E’ stato definitivamente spento l’incendio che da venerdì sera ha travolto la Feltri di Marone.

 

Gli ultimi focolai, nei sotterranei, sono stati domati dopo la rottura della crosta di plastica di cui si era riempito il pavimento con l’intervento delle ruspe. Ora l’attenzione si sposta sul muraglione che si affaccia sulla linea Brescia-Iseo-Edolo, il cui tratto che passa da Sale Marasino a Pisogne è ancora sospeso.

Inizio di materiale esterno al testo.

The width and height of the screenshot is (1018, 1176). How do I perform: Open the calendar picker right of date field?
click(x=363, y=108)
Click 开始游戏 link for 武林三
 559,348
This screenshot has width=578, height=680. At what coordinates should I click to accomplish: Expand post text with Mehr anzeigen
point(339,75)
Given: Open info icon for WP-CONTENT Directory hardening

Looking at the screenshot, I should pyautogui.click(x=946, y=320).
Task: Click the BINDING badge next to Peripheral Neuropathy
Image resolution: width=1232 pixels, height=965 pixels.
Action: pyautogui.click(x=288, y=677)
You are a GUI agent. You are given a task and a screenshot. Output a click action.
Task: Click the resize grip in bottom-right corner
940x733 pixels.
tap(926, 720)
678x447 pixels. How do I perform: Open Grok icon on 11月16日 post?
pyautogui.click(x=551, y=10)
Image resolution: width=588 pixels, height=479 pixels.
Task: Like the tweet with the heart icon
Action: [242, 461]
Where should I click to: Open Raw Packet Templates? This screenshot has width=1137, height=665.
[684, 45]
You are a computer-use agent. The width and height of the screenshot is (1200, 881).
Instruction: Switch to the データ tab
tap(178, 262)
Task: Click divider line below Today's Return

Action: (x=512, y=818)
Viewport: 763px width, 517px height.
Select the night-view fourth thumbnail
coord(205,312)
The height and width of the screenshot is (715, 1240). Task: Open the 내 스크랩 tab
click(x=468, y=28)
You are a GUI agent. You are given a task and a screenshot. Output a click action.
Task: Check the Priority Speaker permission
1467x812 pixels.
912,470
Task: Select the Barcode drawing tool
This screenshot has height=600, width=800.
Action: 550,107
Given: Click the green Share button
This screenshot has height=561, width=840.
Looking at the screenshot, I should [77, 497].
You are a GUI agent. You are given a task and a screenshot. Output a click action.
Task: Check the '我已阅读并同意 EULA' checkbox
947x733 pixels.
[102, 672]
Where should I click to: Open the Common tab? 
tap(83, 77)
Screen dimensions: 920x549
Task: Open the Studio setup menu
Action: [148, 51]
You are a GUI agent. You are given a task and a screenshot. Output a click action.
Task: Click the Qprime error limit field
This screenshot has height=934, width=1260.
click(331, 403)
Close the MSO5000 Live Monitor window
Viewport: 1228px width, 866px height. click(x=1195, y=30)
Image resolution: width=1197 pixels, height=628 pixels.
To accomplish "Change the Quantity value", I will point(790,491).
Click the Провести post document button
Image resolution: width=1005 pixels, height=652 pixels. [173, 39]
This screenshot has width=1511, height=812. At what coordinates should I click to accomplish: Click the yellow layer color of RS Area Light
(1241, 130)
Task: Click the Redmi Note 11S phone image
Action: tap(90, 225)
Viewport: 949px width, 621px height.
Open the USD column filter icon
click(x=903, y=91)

Il manufatto deve essere abbattuto: tra le ipotesi, quella di farlo crollare verso l’interno della fabbrica, per non danneggiare la ferrovia. Intanto, venerdì alle ore 11:30 in Prefettura a Brescia si incontreranno l’azienda, i sindacati, Vigili del Fuoco, Arpa, Alessio Rinaldi, il sindaco di Marone e Samuele Alghisi, presidente della Provincia, per fare il punto della situazione sia sulla bonifica del sito industriale che sulle oltre 100 persone al lavoro nell’azienda per cui i sindacati hanno già chiesto l’attivazione della cassaintegrazione. Da un punto di vista ambientale, invece, sono state escluse contaminazioni ad aria ed acqua, ma nelle prossime ore i tecnici dell’Arpa effettueranno nuove analisi.